Vegetarian Filipino Laing (Dried Taro Leaves in Coconut)
Ready in 35 minutes
Serves 4+ people
- 30 grams dried taro leaves (large pack)
- 1 big yellow onion chopped
- 5 cloves garlic chopped
- 1/4 cup ginger thinly sliced
- 3 packs 200ml coconut milk/cream
- 1 green long chili, seeds removed
- 1tsp. sea salt
- 1 vegetable stock cube
- 1 red chili (optional)
- In a large pot combine 2 packs of coconut milk/cream with 600ml water, onion, garlic, ginger and bring to a boil.
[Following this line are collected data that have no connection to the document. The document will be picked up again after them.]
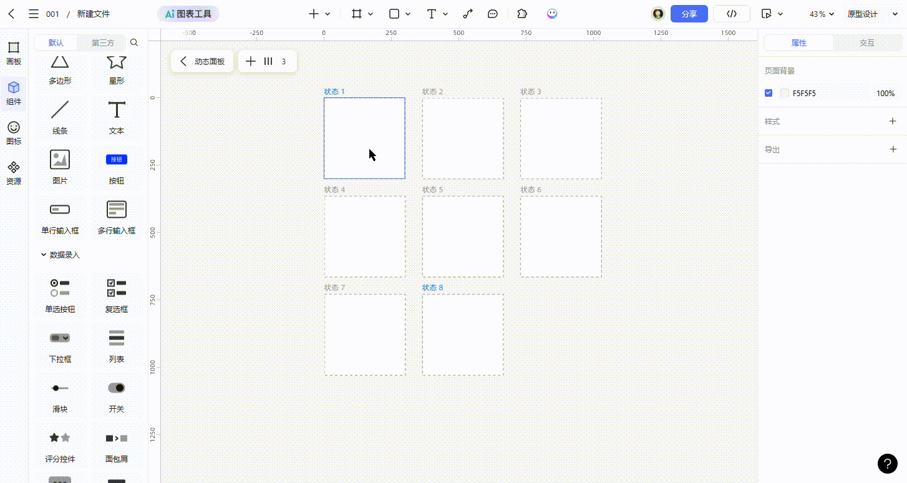Image resolution: width=907 pixels, height=483 pixels.
Task: Collapse the 数据录入 component section
Action: [44, 255]
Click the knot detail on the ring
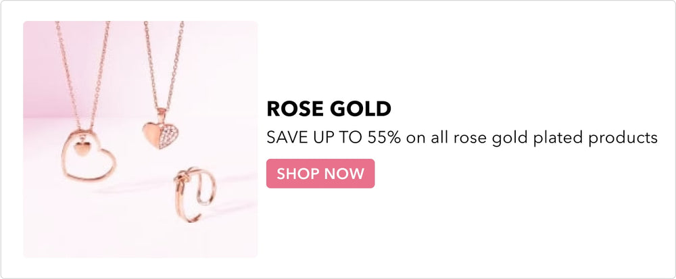676x279 pixels. click(182, 176)
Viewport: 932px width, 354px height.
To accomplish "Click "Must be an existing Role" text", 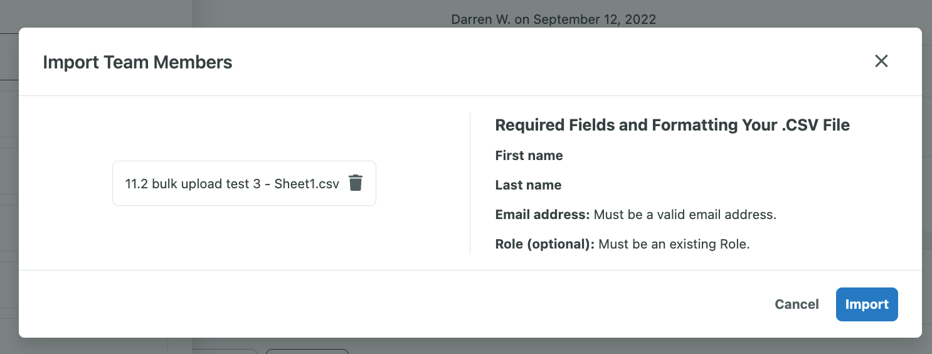I will [x=674, y=244].
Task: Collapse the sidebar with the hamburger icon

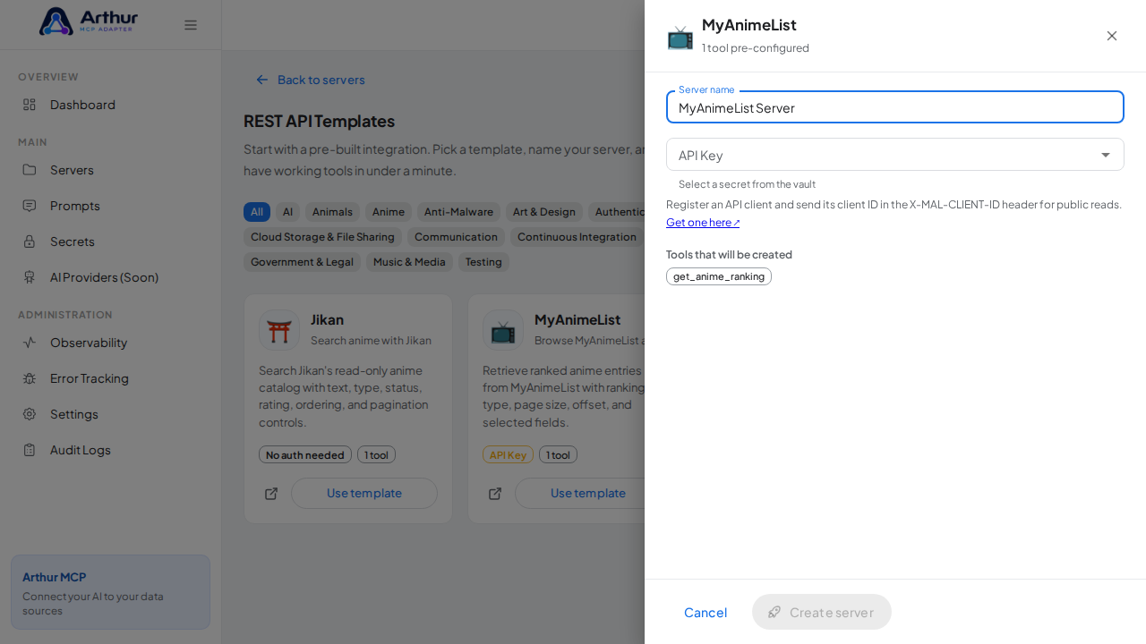Action: point(191,25)
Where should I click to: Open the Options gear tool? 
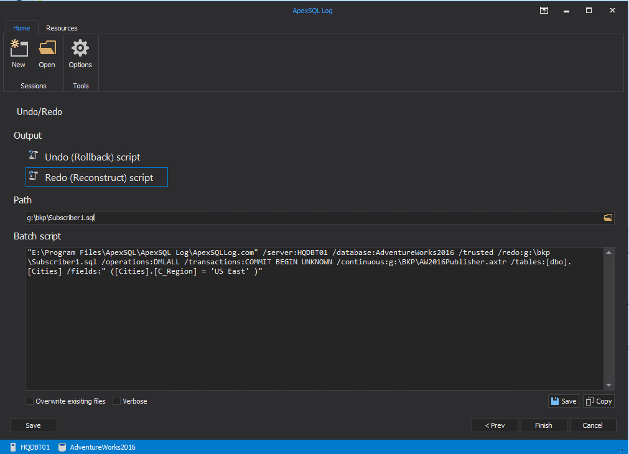(x=80, y=49)
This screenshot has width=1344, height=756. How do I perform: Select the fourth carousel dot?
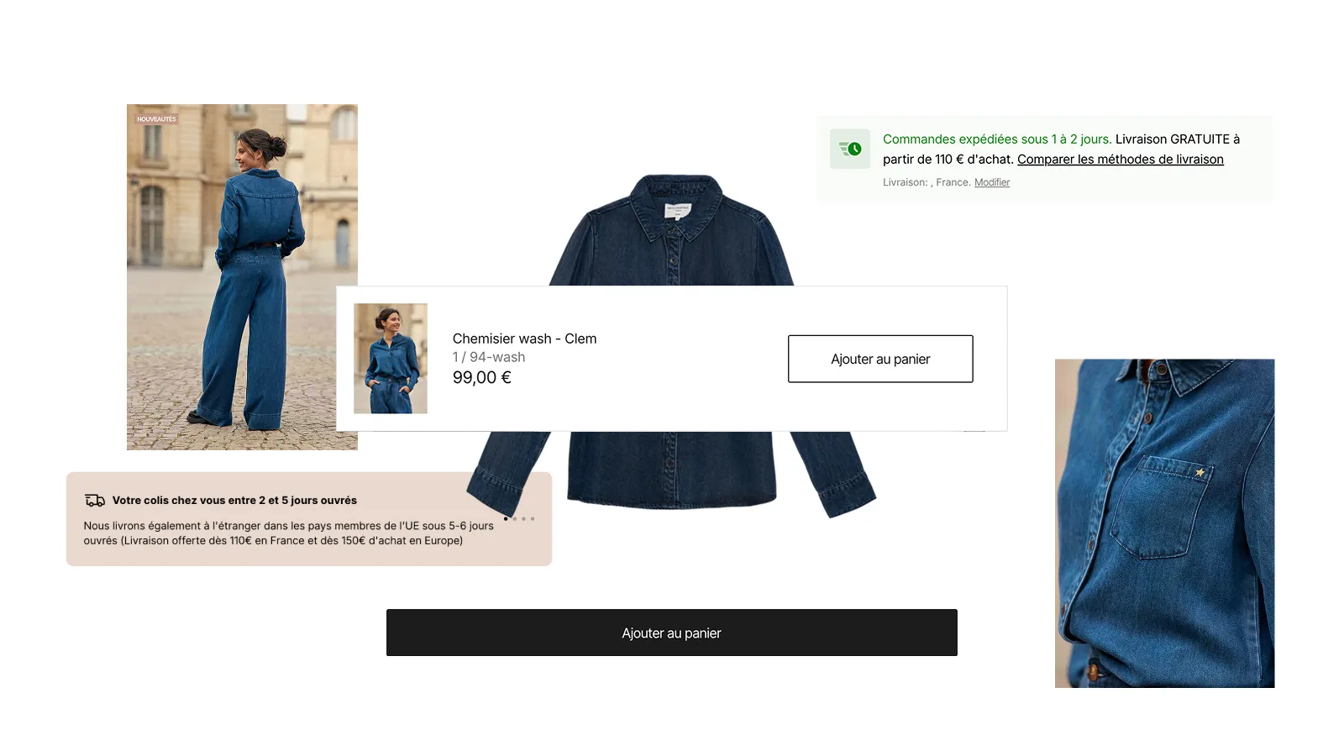pos(533,519)
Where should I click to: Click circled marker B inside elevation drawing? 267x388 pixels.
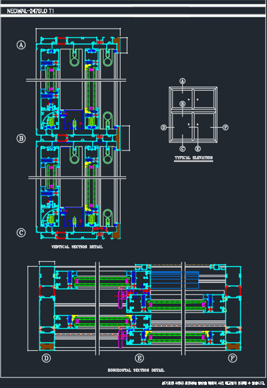182,104
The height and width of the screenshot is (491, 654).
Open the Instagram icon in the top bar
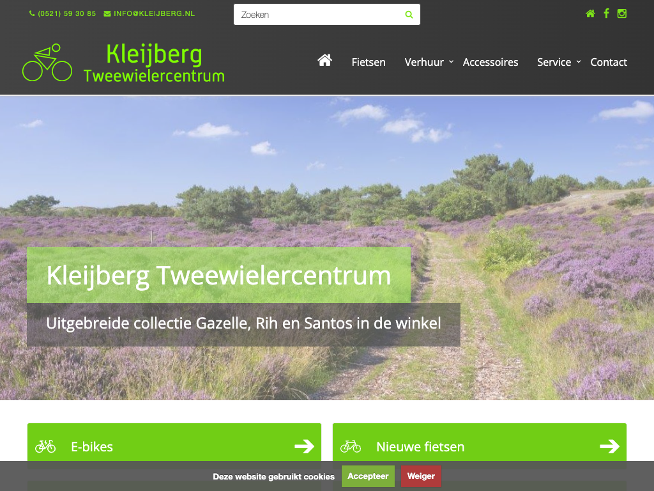(622, 13)
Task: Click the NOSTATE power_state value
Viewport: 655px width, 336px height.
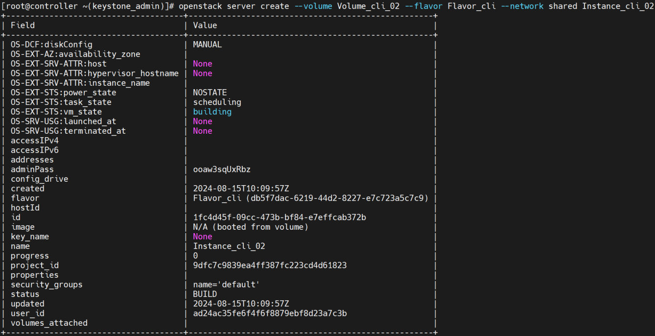Action: point(210,93)
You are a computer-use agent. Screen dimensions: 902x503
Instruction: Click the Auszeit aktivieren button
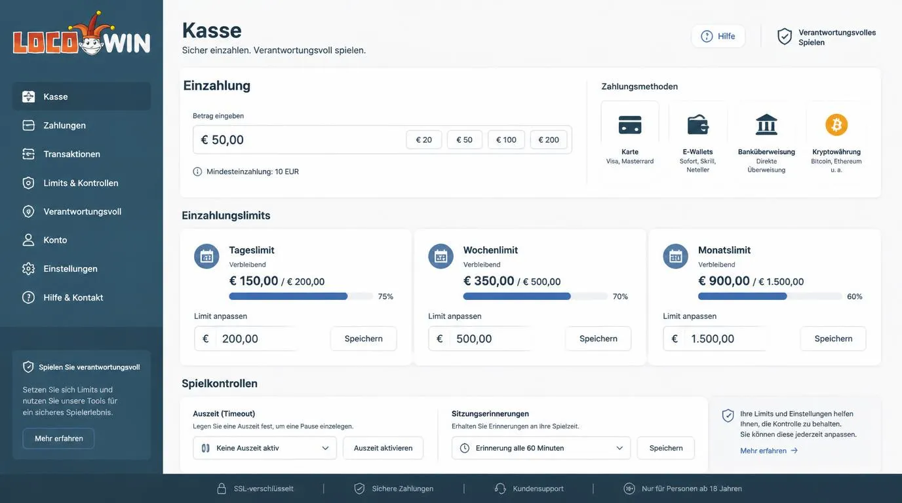click(383, 448)
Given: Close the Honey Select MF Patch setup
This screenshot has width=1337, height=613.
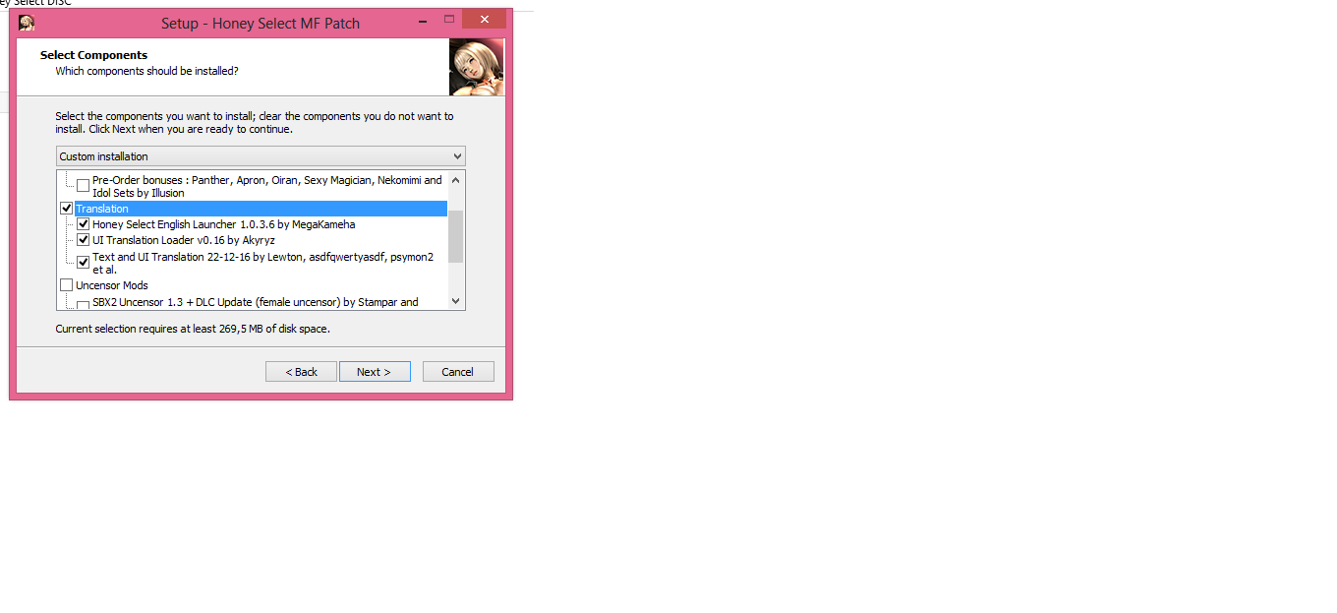Looking at the screenshot, I should (x=484, y=20).
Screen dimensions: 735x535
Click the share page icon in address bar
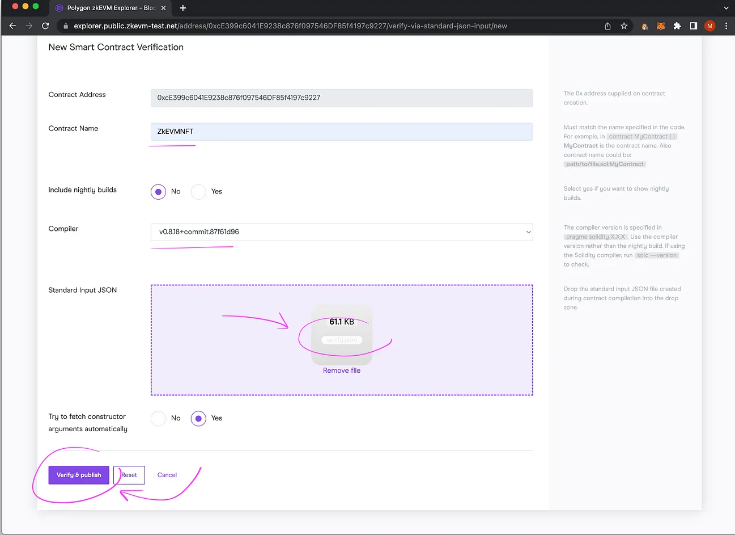(x=607, y=26)
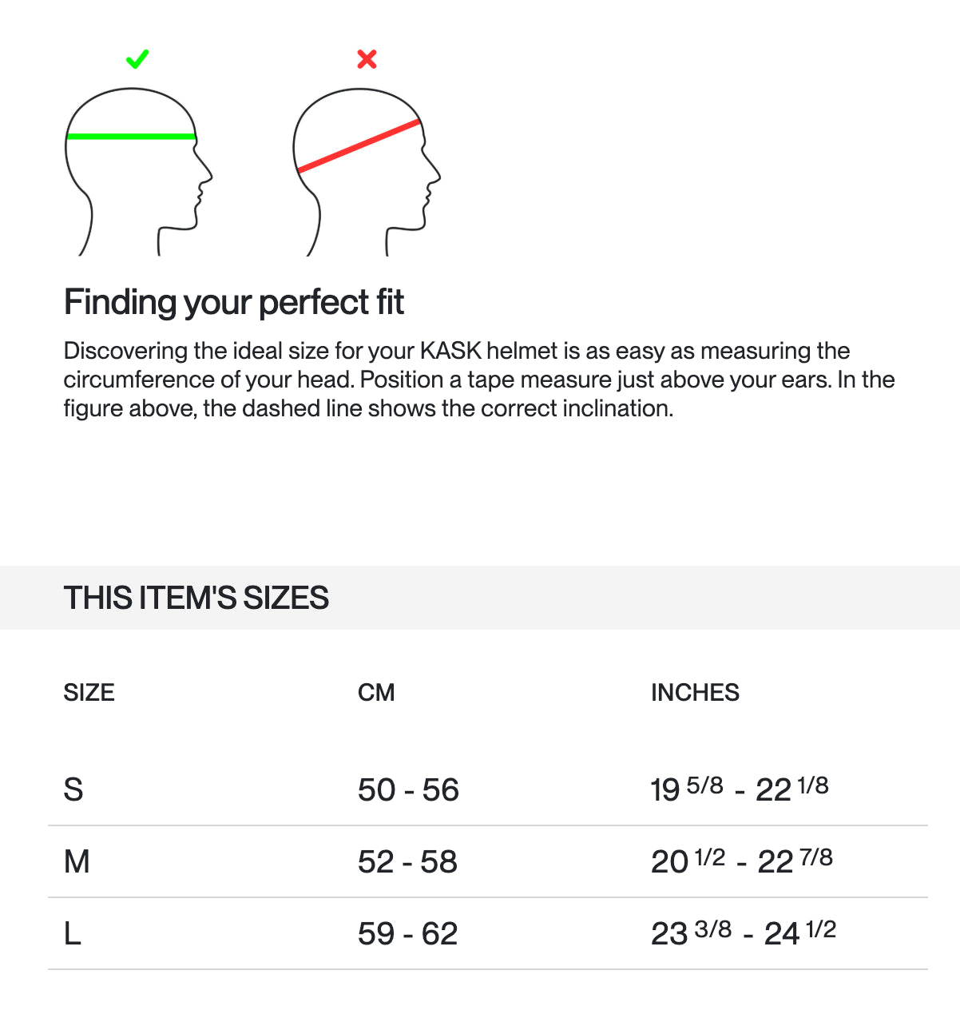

- Add salt and vegetable stock cubes and let boil for 10 mins. Taste and adjust seasoning as needed.
- Add dried taro leaves. Do not stir.
- Let the leaves absorb the liquid cover and cook for 15mins over low heat.
- Once the leaves absorb most of the liquid stir gently to make sure all the leaves have absorbed the liquid.
- Add 1 pack coconut milk/cream into the pot and stir gently and taste. You can add red chili at this point if you’d like to add some spice to it.
- Leave cooking on low heat for another 10mins. Let it boil over slow fire.
- Transfer to a serving plate, decorate with chili and serve with rice.
It goes really well with red rice and can also be enjoyed with grilled fish or other Filipino dishes.